Il freddo dell’inverno ucraino si somma alla freddezza degli atti e dei rapporti umani, basati unicamente sulla forza e la legge della giungla. Unica eccezione: la storia d’amore vissuta dal protagonista che porterà ad un indimenticabile epilogo. Girato nella vera scuola superiore dove ha studiato il regista, il casting ha richiesto un anno per trovare i migliori ragazzi sordomuti che potessero interpretare le vicende narrate in modo così autenticamente iperrealistico, accentuato dal fatto che gli attori non hanno ricevuto la scena in anticipo ma soltanto poco prima di girare e gli è stata poi tolta subito dopo. E’ questa, infatti, la cifra dominante: rasentiamo l’effetto documentario perché ci troviamo calati completamente nell’atmosfera folle e feroce dei giovani interpreti, nel loro gruppo circolare, in questo buco nero all’interno del quale gli adulti e gli udenti non sono ammessi.
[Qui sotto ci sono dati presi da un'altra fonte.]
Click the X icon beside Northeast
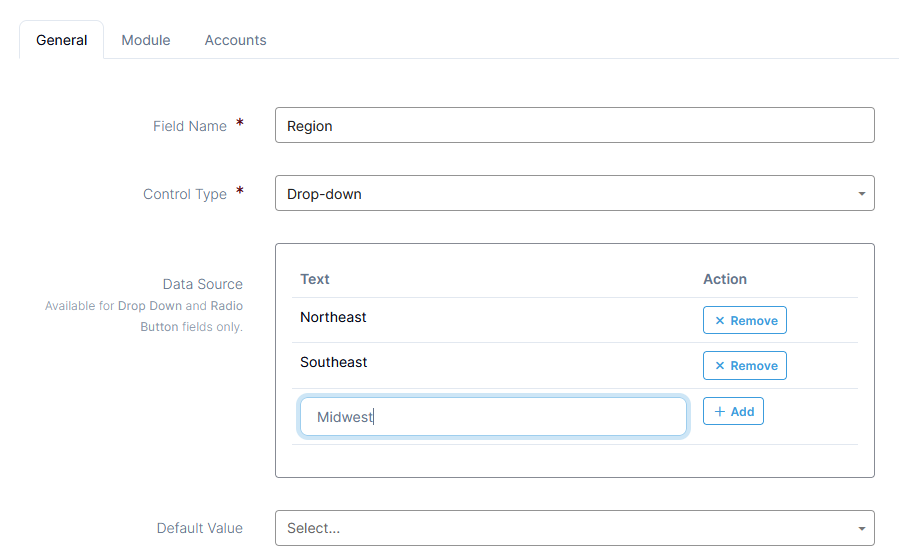This screenshot has height=551, width=919. pos(720,321)
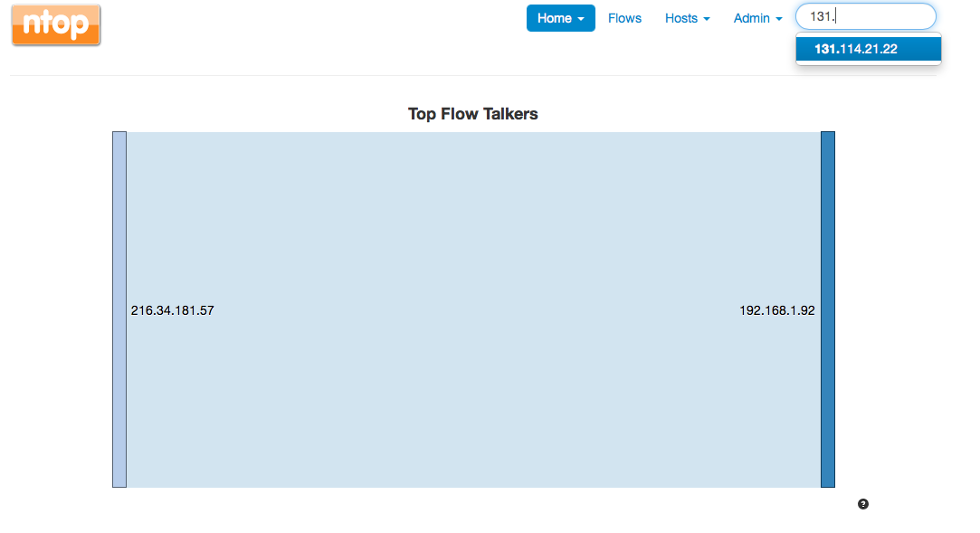Click the caret arrow beside Hosts

pos(706,19)
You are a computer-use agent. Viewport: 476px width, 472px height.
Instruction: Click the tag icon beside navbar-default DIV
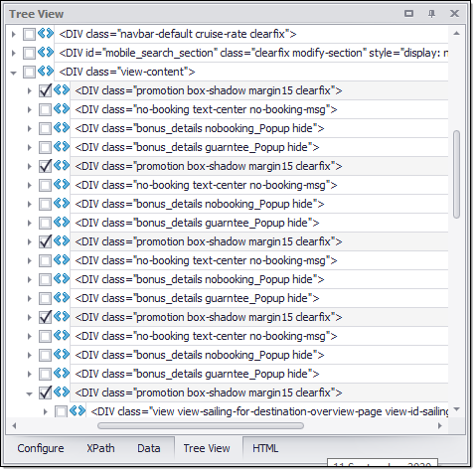46,34
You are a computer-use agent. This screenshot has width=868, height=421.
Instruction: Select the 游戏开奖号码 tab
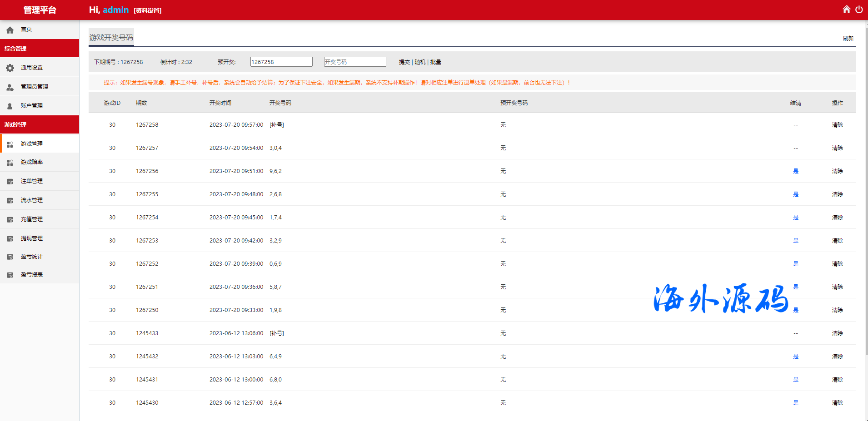click(111, 38)
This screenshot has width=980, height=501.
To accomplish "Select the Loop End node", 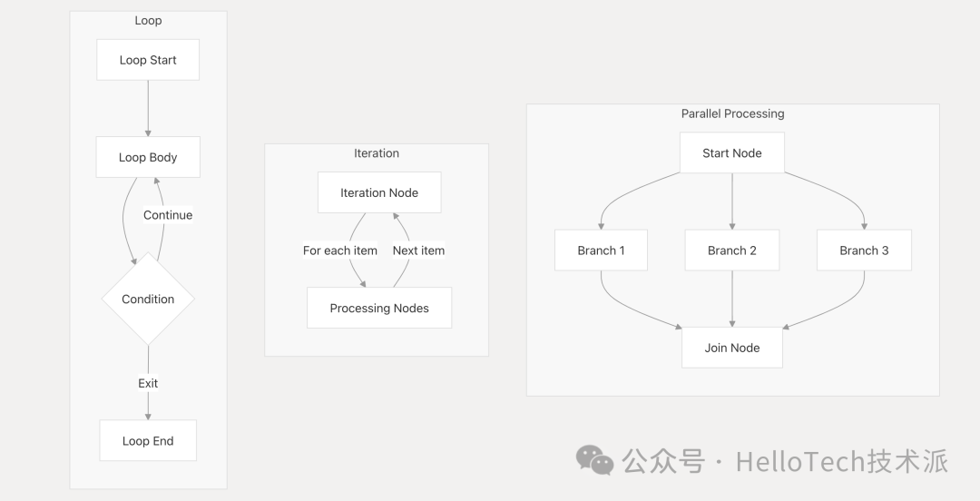I will click(148, 441).
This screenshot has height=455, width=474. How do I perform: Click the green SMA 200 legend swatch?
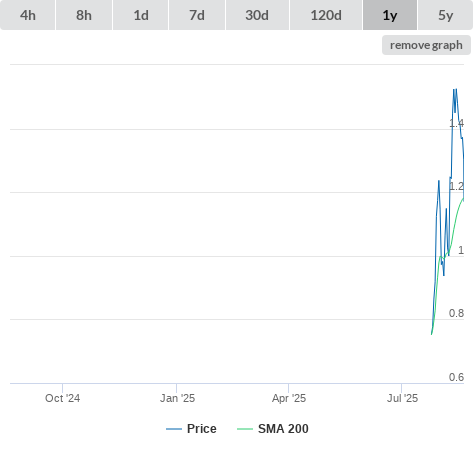tap(245, 429)
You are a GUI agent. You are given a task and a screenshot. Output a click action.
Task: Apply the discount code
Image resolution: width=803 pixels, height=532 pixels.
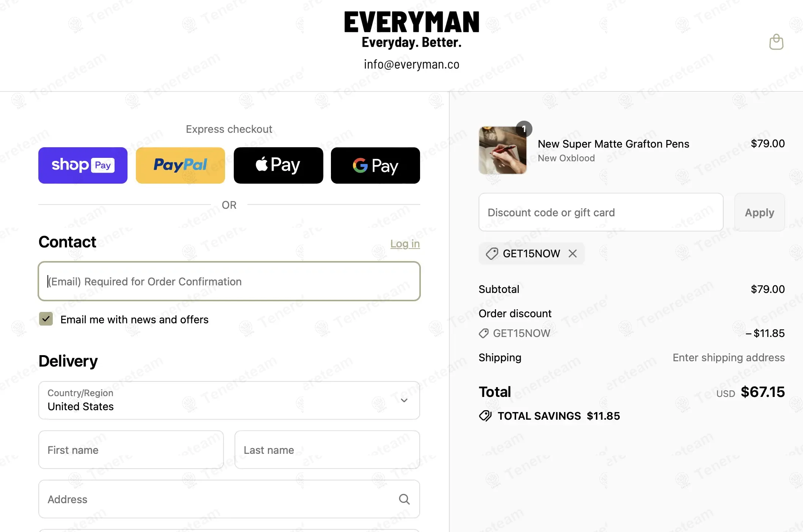tap(759, 212)
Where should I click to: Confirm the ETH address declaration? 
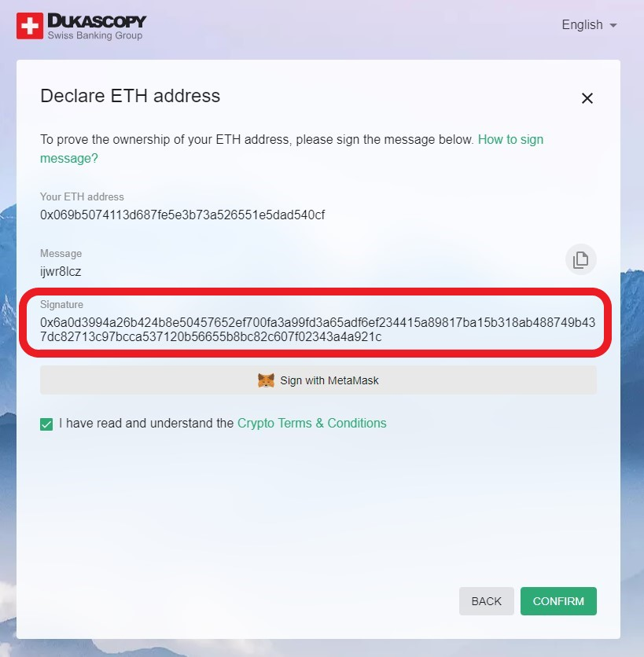pyautogui.click(x=558, y=601)
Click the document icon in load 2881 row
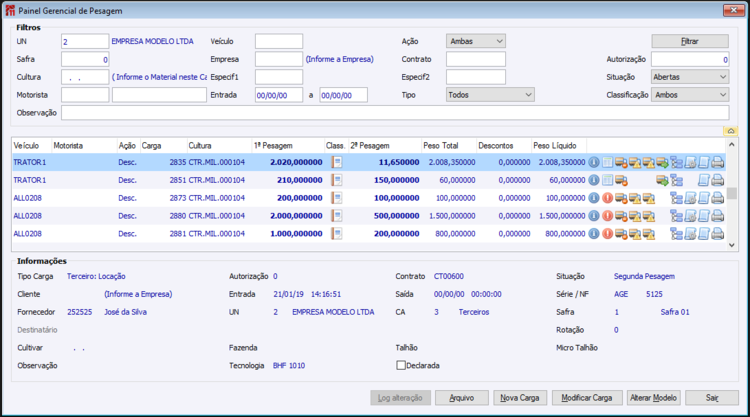The width and height of the screenshot is (750, 417). pos(703,234)
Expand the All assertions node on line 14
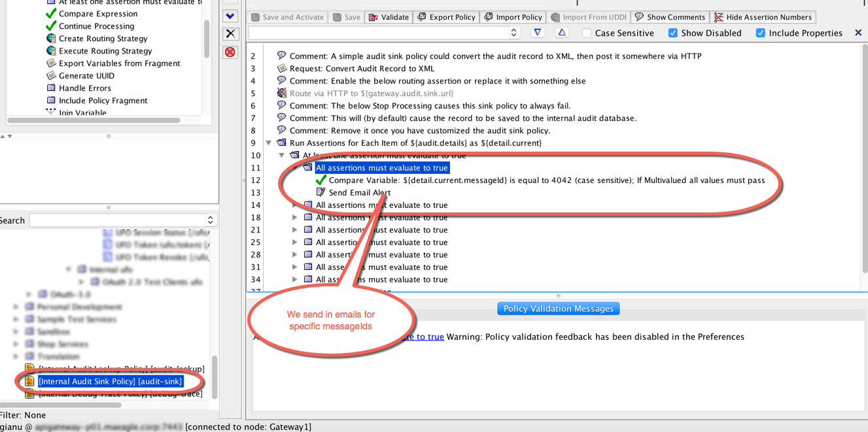 pyautogui.click(x=294, y=205)
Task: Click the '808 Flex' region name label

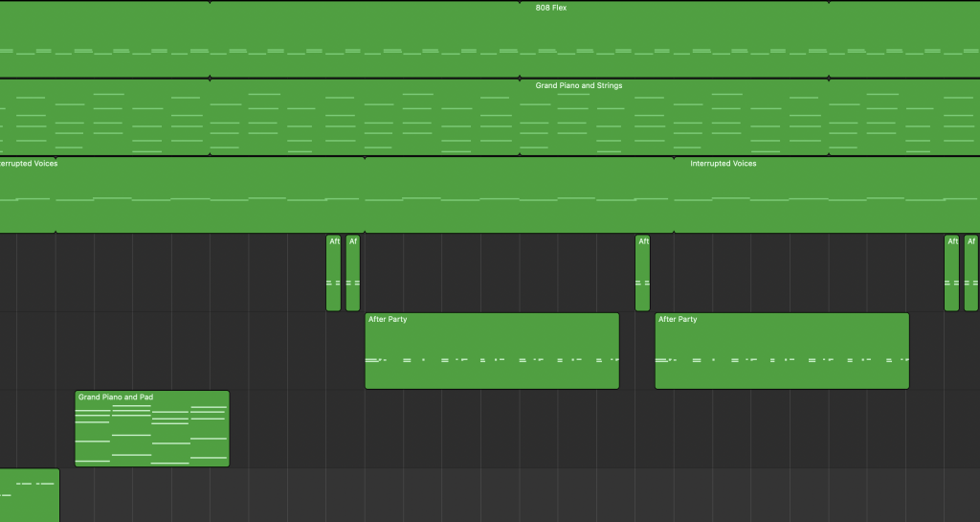Action: point(551,8)
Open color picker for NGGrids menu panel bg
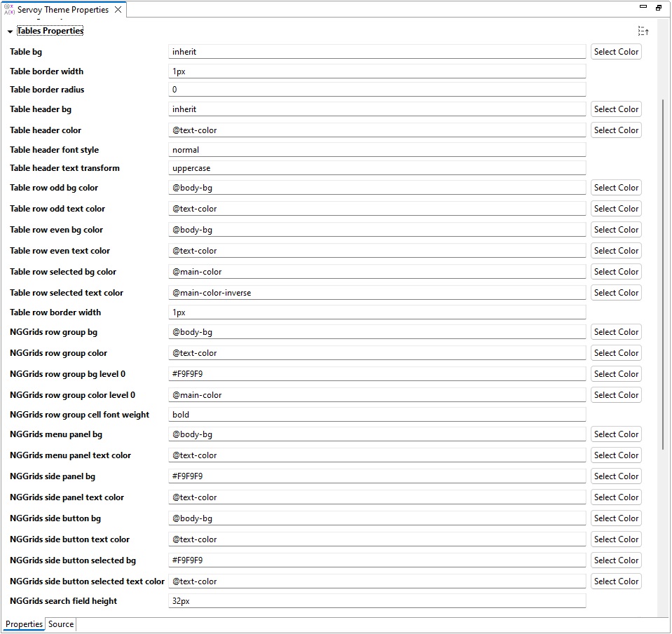 (616, 434)
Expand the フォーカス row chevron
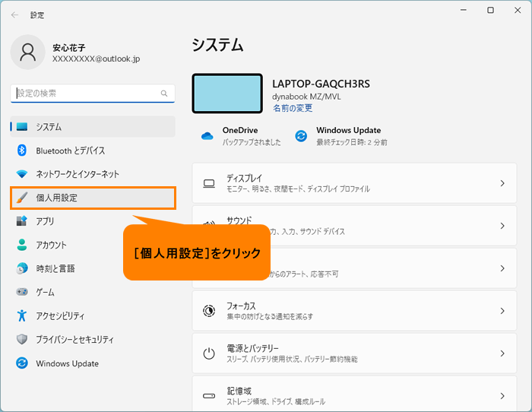 (x=502, y=311)
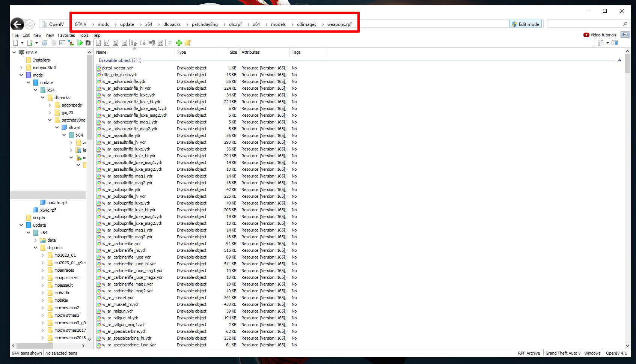Click the green plus add icon
Image resolution: width=636 pixels, height=364 pixels.
(179, 43)
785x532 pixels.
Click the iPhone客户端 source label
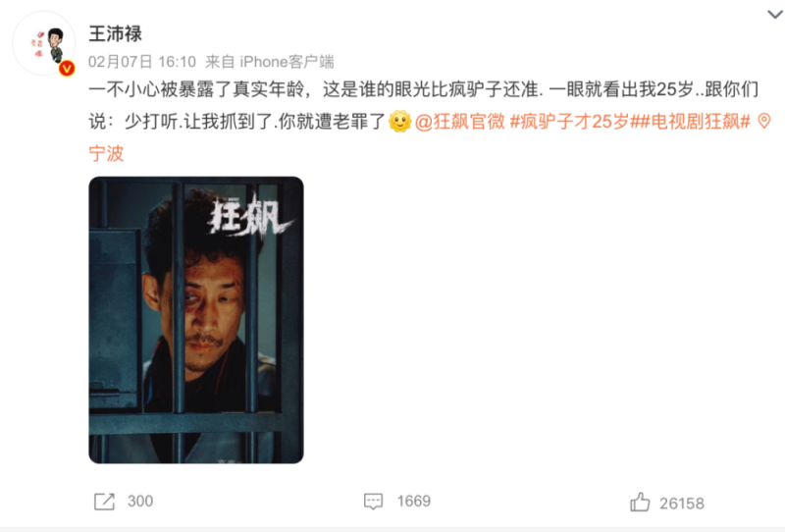tap(287, 62)
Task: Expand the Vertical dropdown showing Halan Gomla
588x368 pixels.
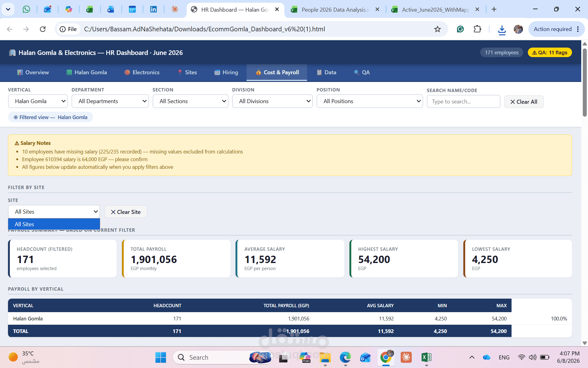Action: coord(38,101)
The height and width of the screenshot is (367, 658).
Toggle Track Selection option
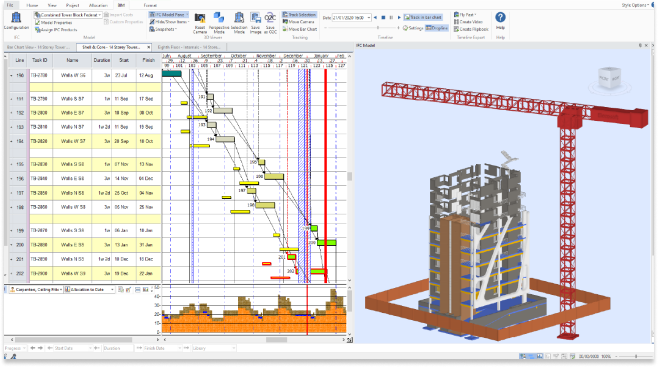click(299, 15)
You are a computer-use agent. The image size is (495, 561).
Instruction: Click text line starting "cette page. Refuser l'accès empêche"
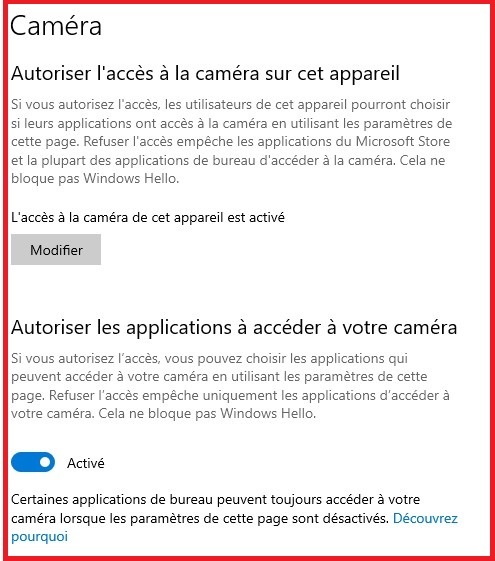(231, 142)
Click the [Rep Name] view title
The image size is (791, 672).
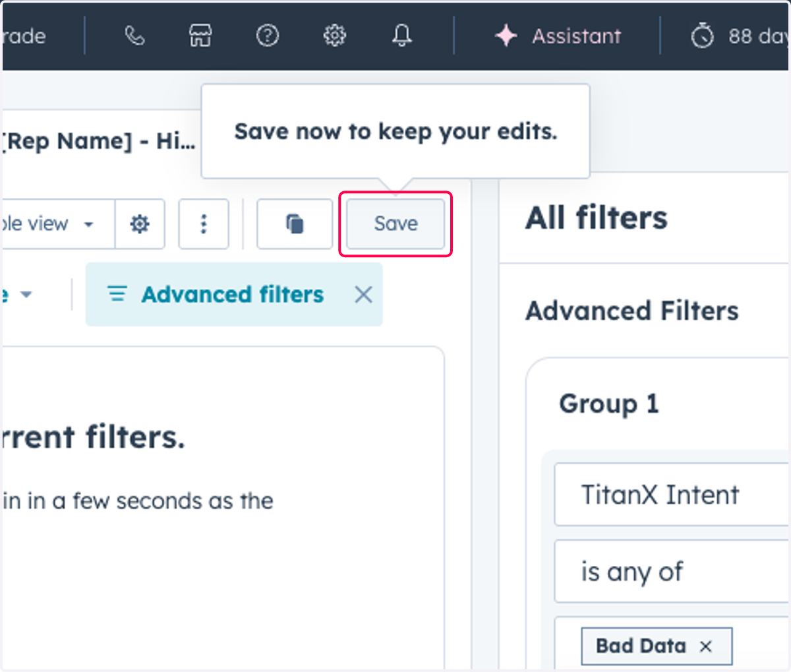tap(99, 141)
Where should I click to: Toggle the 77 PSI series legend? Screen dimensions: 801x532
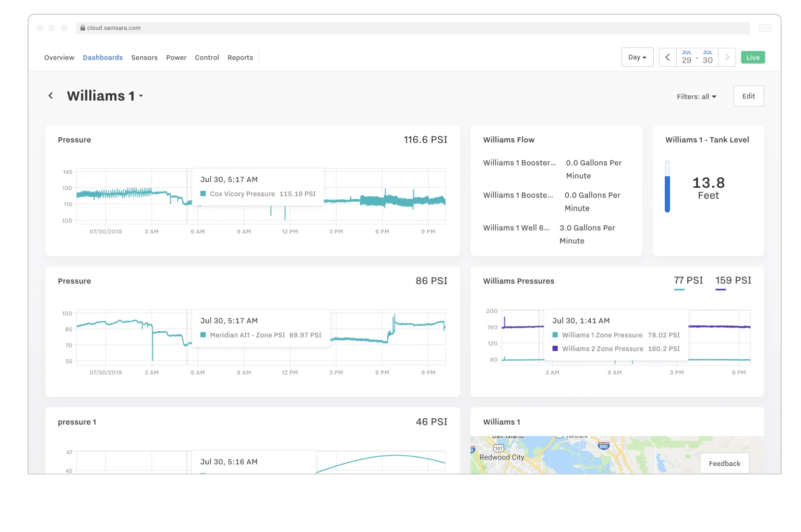tap(688, 282)
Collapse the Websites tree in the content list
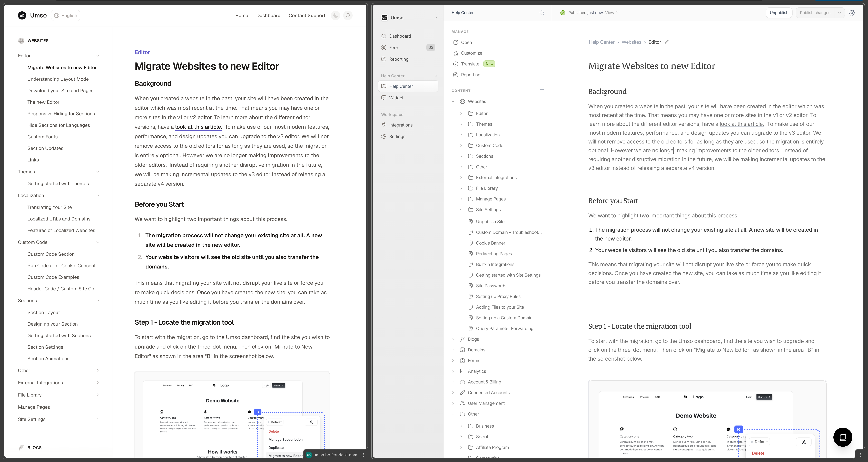The height and width of the screenshot is (462, 868). [x=453, y=101]
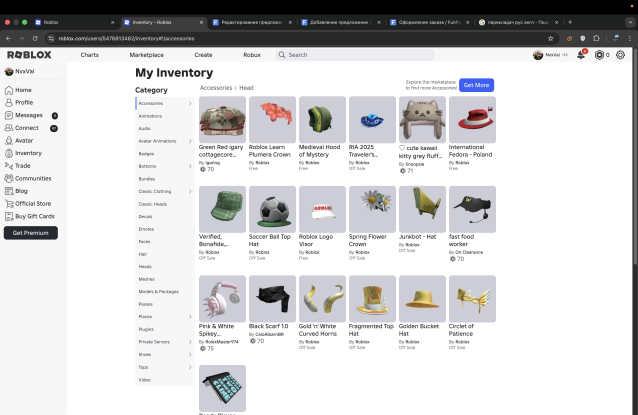Screen dimensions: 638x415
Task: Reload the page in browser
Action: point(36,38)

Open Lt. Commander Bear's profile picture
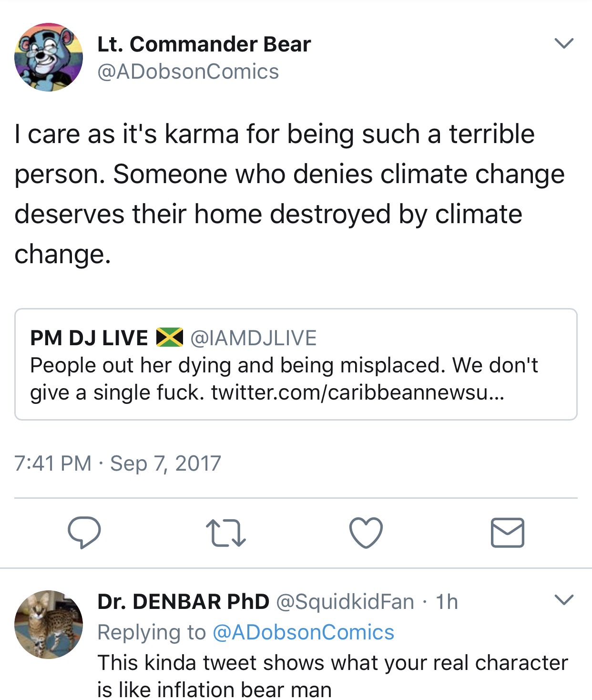(x=49, y=57)
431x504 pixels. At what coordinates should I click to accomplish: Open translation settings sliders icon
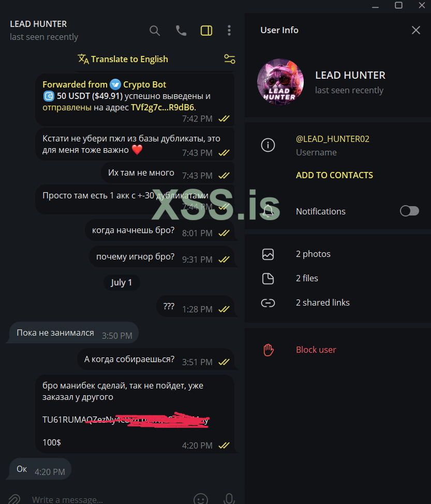pos(230,59)
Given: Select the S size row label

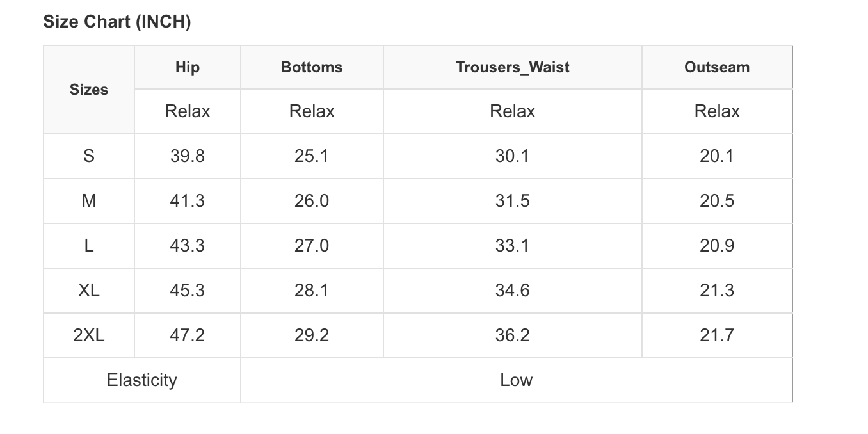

Intervistato per Filmuforia, Slaboshpytskiy ha così commentato la sua opera: “Le persone non udenti rappresentano meno dell’1% dell’umanità e, specialmente per quanto riguarda i più giovani, hanno bisogno di creare una connessione l’uno con l’altro per formare un legame di amicizia. Uno dei miei attori ci ha detto, durante un colloquio di selezione, che secondo lui Internet e i social network erano stati creati specialmente per i non udenti. Loro, infatti, sono utenti molto attivi perché quell’ambiente gli rende molto più facile la comunicazione nella vita reale”.